▸ **DOCUMENT PASSAGE**
---*---

On July 24, the trial court denied Grijalva's application to file the late opposition to the anti-SLAPP motion. The court noted that the hearing on the anti-SLAPP motion was scheduled for the following day, and that to allow the filing of the opposition would be unfair to ASSE and Brandt since they would not have sufficient time to file a reply. The court also stated that it could not continue the hearing because the court was obligated to hear the motion within 30 days of the filing unless its docket would not permit consideration of the motion within that time period.[6] The trial court also denied Grijalva's attempt to file a second amended complaint, noting that such action could not properly be accomplished by way of an ex parte application, absent a stipulation.

---*---

▸ **REQUESTS**
**1)** In the court ruling passage, transcribe the words from "On July 24, the" up to and including "absent a stipulation.".
**2)** According to the court ruling passage, within how many days of the filing was the court obligated to hear the anti-SLAPP motion?

[Items from a data source]

---*---

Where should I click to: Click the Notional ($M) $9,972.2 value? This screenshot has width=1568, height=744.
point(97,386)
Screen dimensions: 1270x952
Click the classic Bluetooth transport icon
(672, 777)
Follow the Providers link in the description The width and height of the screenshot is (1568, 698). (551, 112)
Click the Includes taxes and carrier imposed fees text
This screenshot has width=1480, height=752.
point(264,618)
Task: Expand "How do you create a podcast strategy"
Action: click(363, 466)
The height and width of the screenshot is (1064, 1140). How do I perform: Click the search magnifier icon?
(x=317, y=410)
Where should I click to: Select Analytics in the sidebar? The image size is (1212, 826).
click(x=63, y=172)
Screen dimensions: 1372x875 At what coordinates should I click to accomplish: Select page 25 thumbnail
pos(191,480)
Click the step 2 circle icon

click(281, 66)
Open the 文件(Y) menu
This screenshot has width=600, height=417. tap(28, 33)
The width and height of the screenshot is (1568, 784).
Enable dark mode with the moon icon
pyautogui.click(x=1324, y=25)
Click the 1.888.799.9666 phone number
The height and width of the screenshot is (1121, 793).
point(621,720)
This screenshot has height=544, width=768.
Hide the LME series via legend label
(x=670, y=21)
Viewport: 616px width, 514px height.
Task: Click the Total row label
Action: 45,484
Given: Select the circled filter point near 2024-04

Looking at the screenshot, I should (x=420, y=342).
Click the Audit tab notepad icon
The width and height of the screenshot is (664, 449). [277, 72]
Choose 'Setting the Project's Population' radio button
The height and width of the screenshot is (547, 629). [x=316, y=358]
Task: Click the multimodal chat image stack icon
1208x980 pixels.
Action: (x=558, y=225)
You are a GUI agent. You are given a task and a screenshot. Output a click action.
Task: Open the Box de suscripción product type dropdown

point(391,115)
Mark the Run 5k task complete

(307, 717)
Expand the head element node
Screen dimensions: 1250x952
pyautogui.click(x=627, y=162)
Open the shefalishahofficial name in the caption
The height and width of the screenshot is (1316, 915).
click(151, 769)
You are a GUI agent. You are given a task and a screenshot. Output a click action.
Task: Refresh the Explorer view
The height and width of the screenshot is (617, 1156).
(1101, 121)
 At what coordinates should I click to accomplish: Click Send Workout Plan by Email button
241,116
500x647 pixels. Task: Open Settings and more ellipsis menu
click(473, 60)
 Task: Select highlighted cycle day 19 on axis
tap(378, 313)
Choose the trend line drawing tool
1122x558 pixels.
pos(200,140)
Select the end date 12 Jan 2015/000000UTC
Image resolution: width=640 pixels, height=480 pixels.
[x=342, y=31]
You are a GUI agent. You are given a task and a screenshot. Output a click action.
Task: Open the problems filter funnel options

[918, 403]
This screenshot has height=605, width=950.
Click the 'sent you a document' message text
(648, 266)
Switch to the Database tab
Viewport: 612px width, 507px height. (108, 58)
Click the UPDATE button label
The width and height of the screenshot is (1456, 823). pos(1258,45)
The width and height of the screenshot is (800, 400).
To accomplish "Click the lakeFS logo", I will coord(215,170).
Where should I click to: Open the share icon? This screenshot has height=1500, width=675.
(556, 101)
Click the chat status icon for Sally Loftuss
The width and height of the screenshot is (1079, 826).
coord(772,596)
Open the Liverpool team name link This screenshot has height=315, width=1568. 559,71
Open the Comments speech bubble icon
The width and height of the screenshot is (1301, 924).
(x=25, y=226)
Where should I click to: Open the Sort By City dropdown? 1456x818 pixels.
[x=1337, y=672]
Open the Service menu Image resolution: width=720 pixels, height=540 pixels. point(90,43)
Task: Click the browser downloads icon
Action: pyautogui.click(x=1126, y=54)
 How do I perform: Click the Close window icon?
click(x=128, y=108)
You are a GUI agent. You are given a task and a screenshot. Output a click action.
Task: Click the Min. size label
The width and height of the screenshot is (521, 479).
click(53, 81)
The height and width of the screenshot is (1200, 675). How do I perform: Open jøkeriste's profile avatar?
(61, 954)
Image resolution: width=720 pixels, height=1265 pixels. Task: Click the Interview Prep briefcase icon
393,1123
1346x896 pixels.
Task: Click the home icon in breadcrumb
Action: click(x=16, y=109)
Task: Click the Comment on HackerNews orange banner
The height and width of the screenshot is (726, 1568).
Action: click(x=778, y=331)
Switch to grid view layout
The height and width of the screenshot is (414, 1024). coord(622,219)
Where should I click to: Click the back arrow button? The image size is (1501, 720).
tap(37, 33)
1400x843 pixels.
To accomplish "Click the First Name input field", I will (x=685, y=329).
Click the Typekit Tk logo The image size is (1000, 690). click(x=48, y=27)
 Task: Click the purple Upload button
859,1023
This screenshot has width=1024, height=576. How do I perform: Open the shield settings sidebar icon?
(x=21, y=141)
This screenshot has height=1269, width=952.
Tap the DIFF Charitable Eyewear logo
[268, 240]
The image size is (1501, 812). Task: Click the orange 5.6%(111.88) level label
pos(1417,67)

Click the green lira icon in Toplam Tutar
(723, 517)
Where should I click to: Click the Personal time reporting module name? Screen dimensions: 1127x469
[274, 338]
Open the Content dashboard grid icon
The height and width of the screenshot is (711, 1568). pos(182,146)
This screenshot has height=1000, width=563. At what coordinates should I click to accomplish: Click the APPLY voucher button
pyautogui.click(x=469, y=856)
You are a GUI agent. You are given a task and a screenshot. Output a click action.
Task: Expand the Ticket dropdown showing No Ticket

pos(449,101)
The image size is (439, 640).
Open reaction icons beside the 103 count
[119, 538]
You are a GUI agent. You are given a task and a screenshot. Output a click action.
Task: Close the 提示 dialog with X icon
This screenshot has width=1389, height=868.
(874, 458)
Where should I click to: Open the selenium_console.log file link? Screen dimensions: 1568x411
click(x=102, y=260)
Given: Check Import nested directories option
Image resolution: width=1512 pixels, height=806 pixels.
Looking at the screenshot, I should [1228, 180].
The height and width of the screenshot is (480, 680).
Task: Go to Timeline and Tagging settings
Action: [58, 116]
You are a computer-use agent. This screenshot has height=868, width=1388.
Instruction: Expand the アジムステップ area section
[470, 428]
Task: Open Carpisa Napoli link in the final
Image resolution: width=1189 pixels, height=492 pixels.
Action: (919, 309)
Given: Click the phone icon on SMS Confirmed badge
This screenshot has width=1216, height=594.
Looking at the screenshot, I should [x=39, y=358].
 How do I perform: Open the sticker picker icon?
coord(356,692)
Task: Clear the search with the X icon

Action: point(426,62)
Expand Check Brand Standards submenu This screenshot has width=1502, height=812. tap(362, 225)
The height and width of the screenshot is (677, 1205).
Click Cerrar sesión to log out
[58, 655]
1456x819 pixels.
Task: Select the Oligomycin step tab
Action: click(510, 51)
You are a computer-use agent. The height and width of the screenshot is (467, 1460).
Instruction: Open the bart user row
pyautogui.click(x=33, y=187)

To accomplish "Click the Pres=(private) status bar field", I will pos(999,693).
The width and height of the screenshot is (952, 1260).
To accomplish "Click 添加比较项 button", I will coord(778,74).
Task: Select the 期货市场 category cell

---*---

▸ **SOLVED PROBLEMS**
**1)**
On July 24, the trial court denied Grijalva's application to file the late opposition to the anti-SLAPP motion. The court noted that the hearing on the anti-SLAPP motion was scheduled for the following day, and that to allow the filing of the opposition would be unfair to ASSE and Brandt since they would not have sufficient time to file a reply. The court also stated that it could not continue the hearing because the court was obligated to hear the motion within 30 days of the filing unless its docket would not permit consideration of the motion within that time period.[6] The trial court also denied Grijalva's attempt to file a second amended complaint, noting that such action could not properly be accomplished by way of an ex parte application, absent a stipulation.

**2)** Within 30 days.